The ECAG project

Classrooms for South African children

The Eshowe Community Action Group (ECAG) is a self-help project that provides educational facilities for thousands of Zulu children and young people who live on the margins of society, ranging from the ages of 5-21 years old. Thousands of these children do not go to school, not through any fault of their own, but rather due to a lack of educational facilities.

How does the scheme work?

Communities raise a deposit to help fund a school and with the help of ECAG a sponsor is found to provide the remaining funds required to build classrooms. The deposit which has to be raised is minimal, but for these poor communities it can take up to a year to raise this money. The school is registered with the Department of Education in South Africa and funding provided for teachers and school furniture.
 
The local community is responsible for the fencing off and levelling of the site where the school is to be built. ECAG provides full-time builders to work with local people to build the classrooms thereby providing training and job opportunities. Although the ECAG’s prime objective is to build classrooms, they also assist schools with water and sanitation facilities.

Where are the schools?

The Eshowe Community Action Group is situated in the heart of Zululand, in the small town of Eshowe, 120 kilometres north of Durban.

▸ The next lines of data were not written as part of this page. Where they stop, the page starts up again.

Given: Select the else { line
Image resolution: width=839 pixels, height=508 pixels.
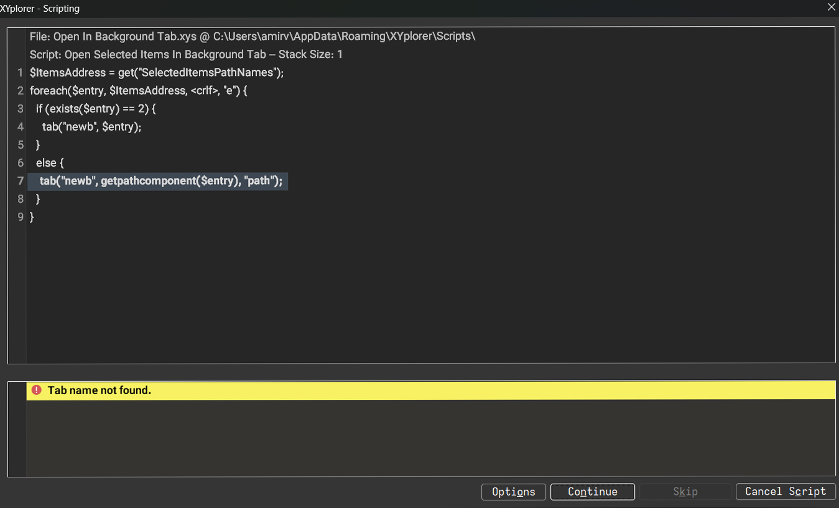Looking at the screenshot, I should coord(50,163).
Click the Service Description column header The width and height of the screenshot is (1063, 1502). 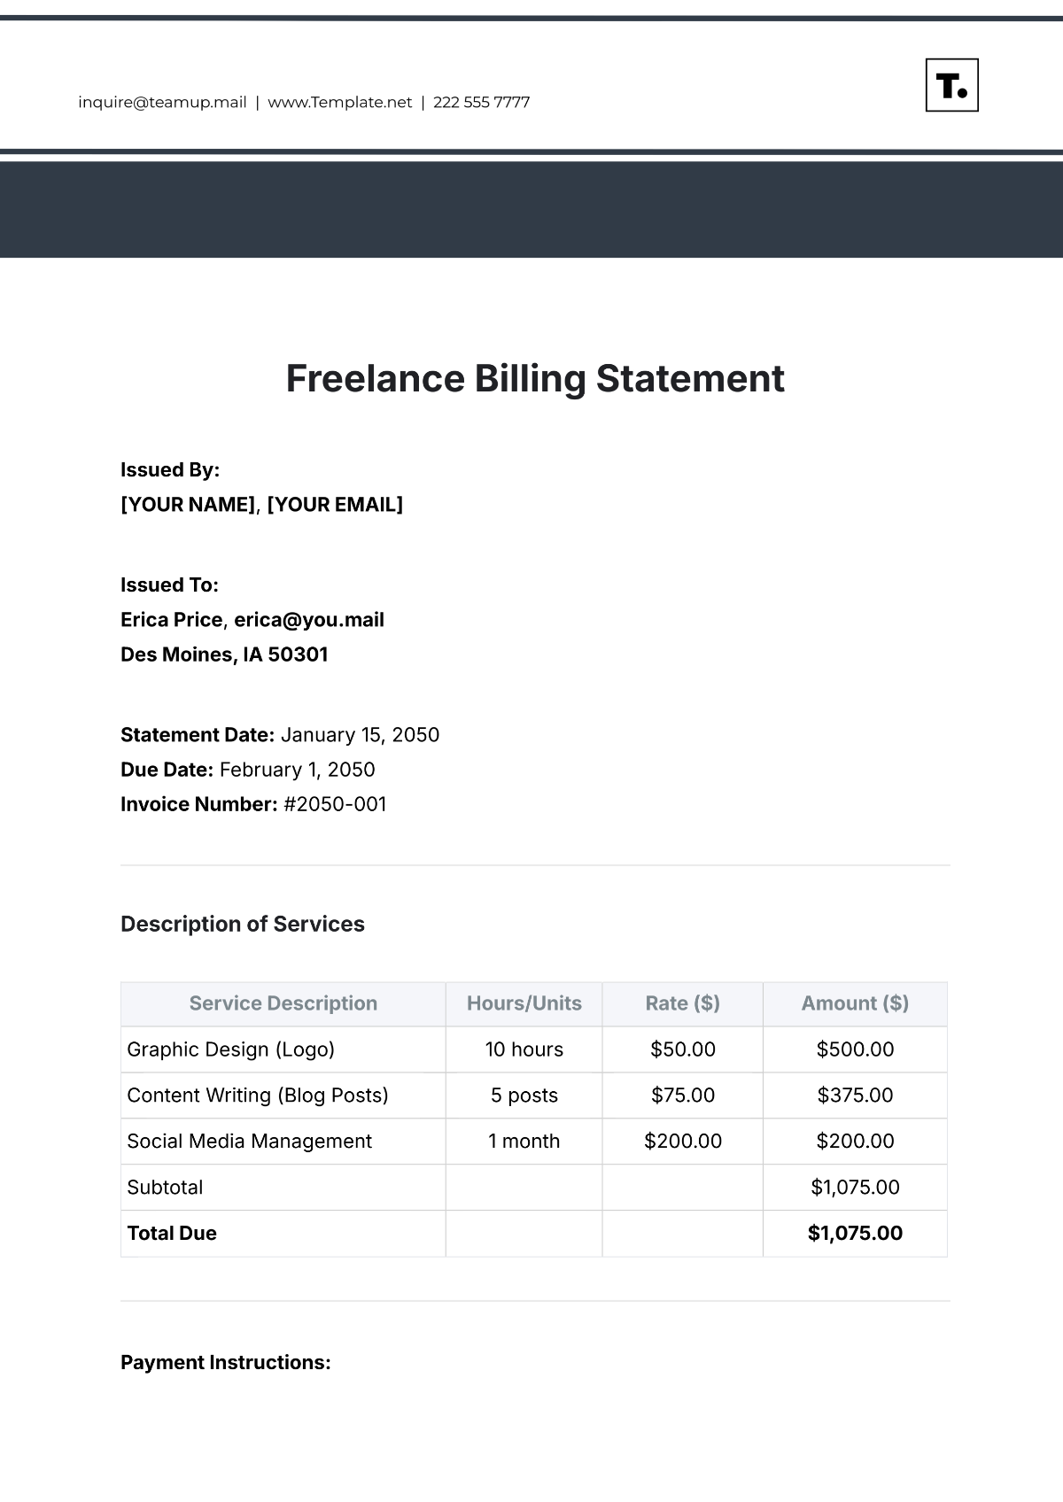pos(283,1003)
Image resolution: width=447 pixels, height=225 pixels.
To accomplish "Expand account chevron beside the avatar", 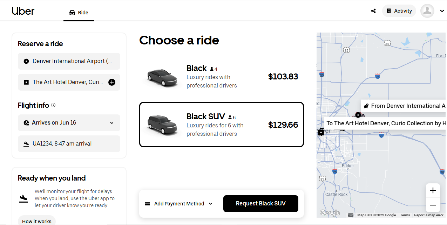I will (442, 11).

It covers a radius of some 200 kilometres, extending from the Tugela River in the south towards Hlabisa in the north, Nkandla on the western side, and the surrounding areas of Empangeni on the eastern side.

Sponsorship to date

Classrooms currently cost in the region of £9,000 (depending on currency fluctuations of the South African Rand). The classrooms that have been funded so far:
  • Mathibelana School (primary)
  • Mbatshazwa School (high school/secondary)
  • Mpumazi School (high school/secondary)
  • Ngilandela School (primary)
  • Majindi School (primary)
If rural communities are to be seen as viable and meaningful places to live, rural youths must learn to see their communities as a positive choice in which to live and work. This can be accomplished by providing these children with opportunities to become active, responsible people of a community that works together.